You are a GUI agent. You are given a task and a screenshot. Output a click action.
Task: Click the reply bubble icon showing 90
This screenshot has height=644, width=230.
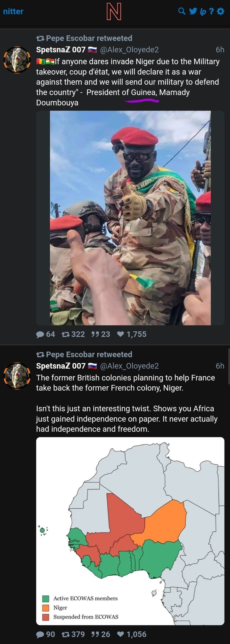pyautogui.click(x=40, y=634)
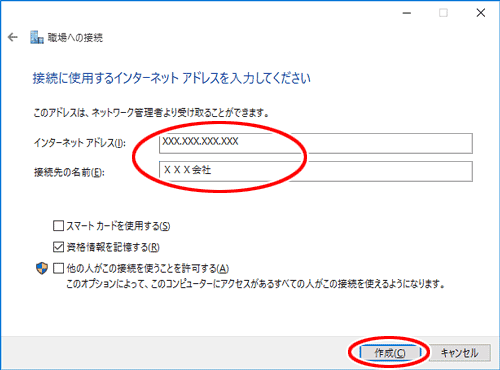Focus the インターネット アドレス input field
Viewport: 500px width, 370px height.
(316, 143)
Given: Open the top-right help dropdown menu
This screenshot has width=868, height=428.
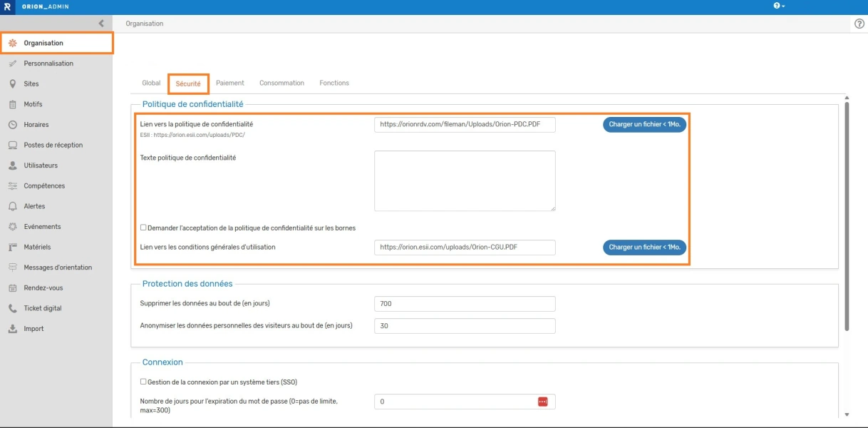Looking at the screenshot, I should pos(779,6).
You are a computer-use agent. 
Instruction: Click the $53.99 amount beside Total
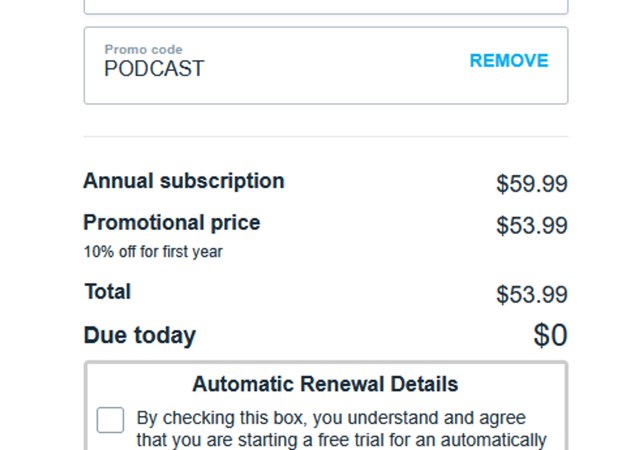coord(531,295)
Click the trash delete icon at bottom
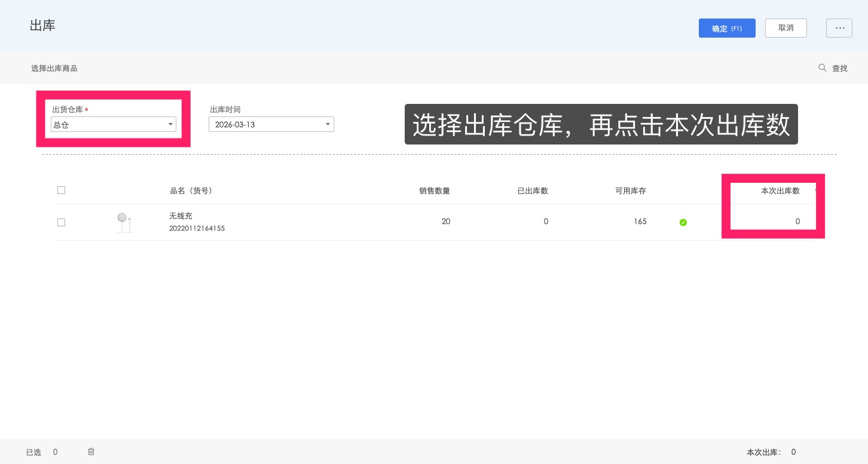The height and width of the screenshot is (464, 868). coord(91,451)
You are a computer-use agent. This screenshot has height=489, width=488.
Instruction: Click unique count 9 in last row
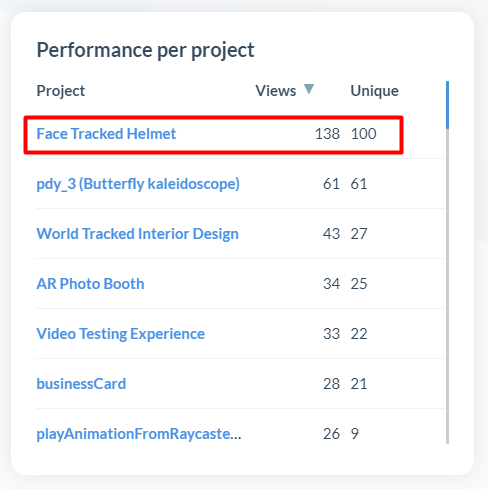[355, 434]
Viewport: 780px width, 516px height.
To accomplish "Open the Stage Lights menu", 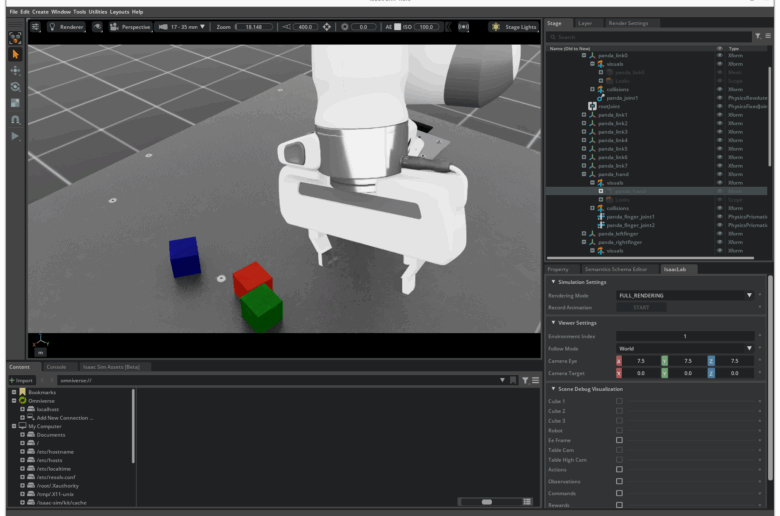I will 514,27.
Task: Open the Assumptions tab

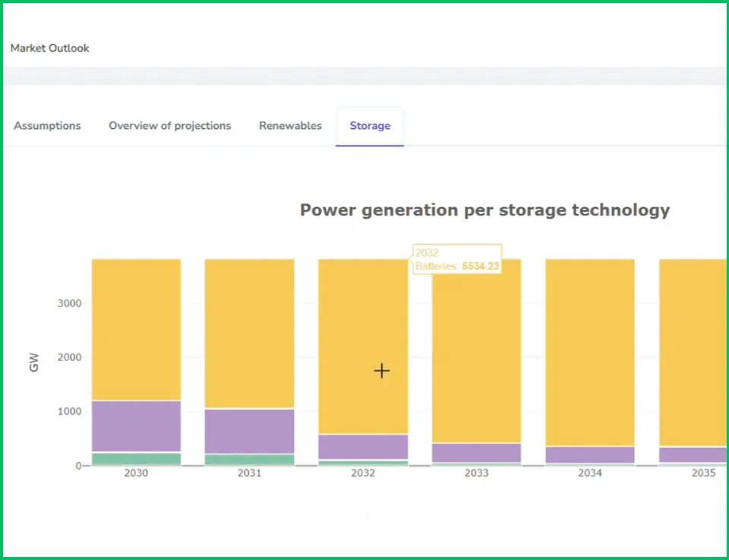Action: point(47,126)
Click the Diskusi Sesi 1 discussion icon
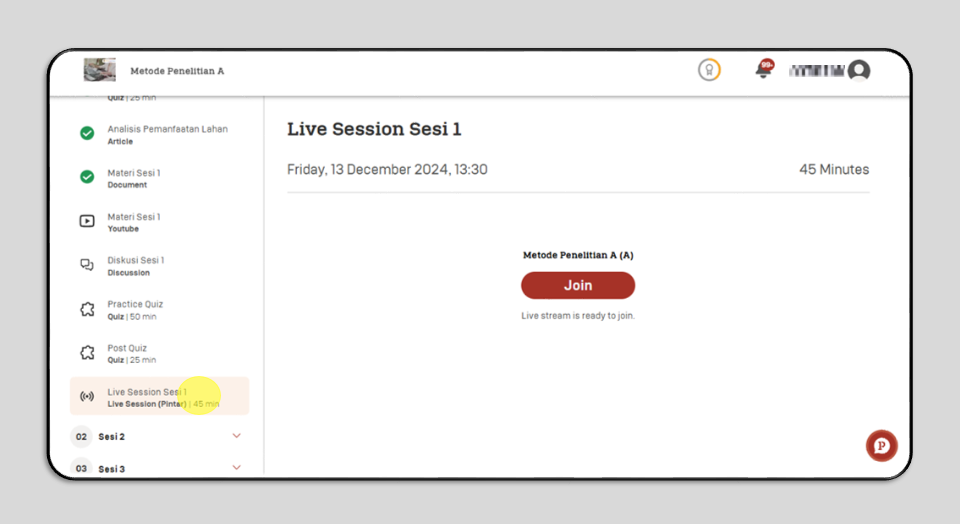This screenshot has height=524, width=960. point(87,265)
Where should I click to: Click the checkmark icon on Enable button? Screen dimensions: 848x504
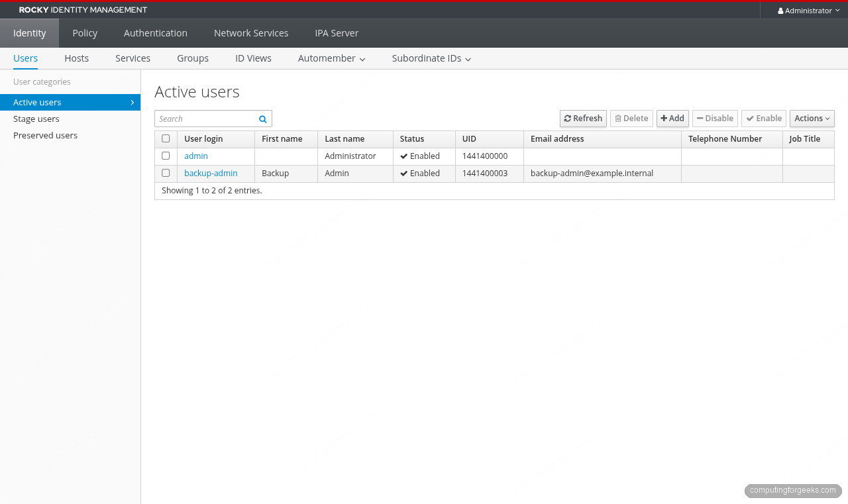pyautogui.click(x=749, y=119)
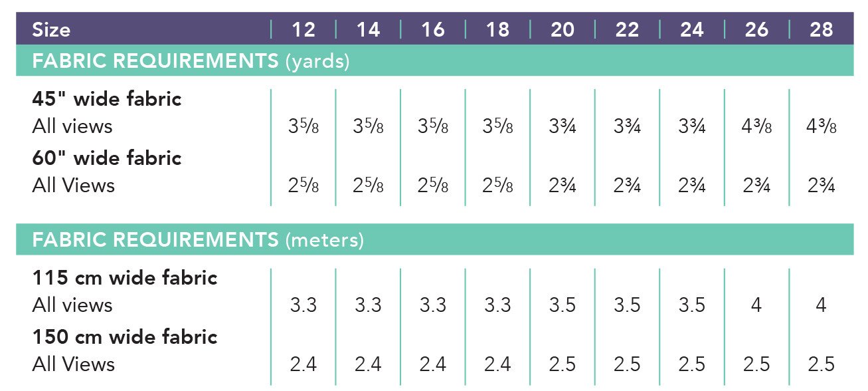Select size 12 column header

(304, 30)
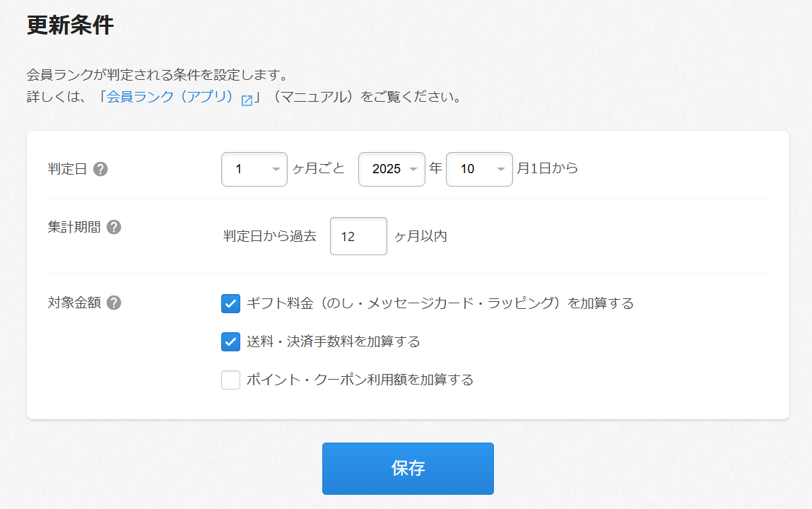Click the ポイント・クーポン利用額を加算する label text
This screenshot has height=509, width=812.
tap(360, 380)
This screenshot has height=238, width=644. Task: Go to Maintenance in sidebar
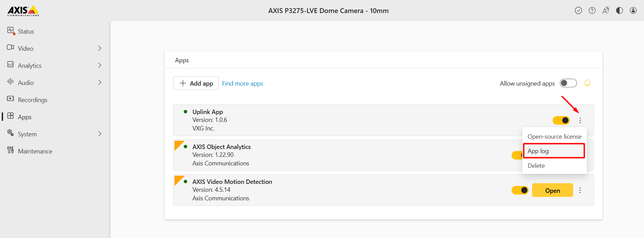[x=35, y=151]
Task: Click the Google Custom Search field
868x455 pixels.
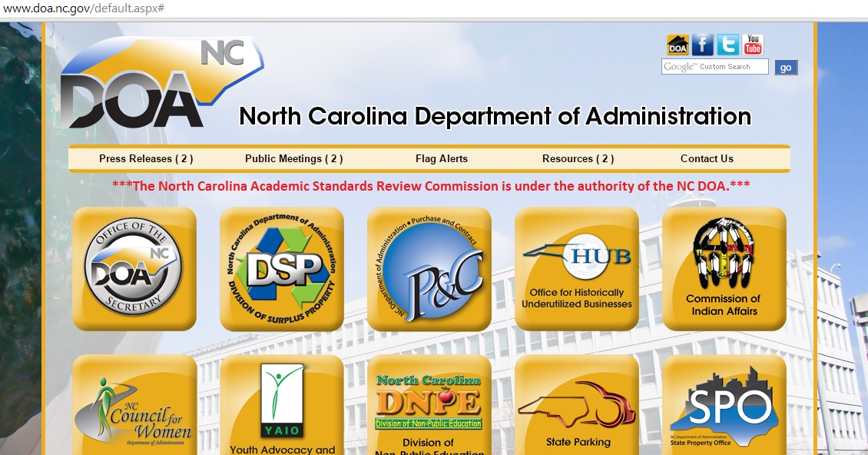Action: tap(714, 68)
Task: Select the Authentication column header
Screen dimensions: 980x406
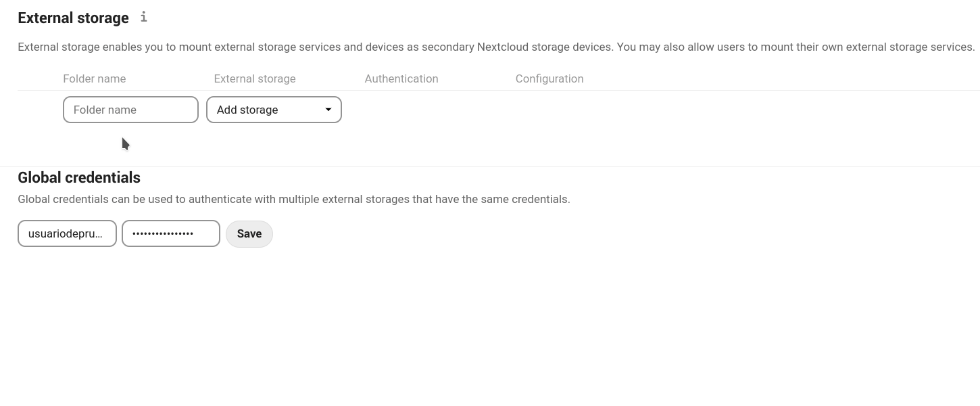Action: pos(401,78)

********************

GIVEN EXERCISE. Count the lines above that contain the string "computer", and reply with only the number.

EXPECTED ANSWER. 2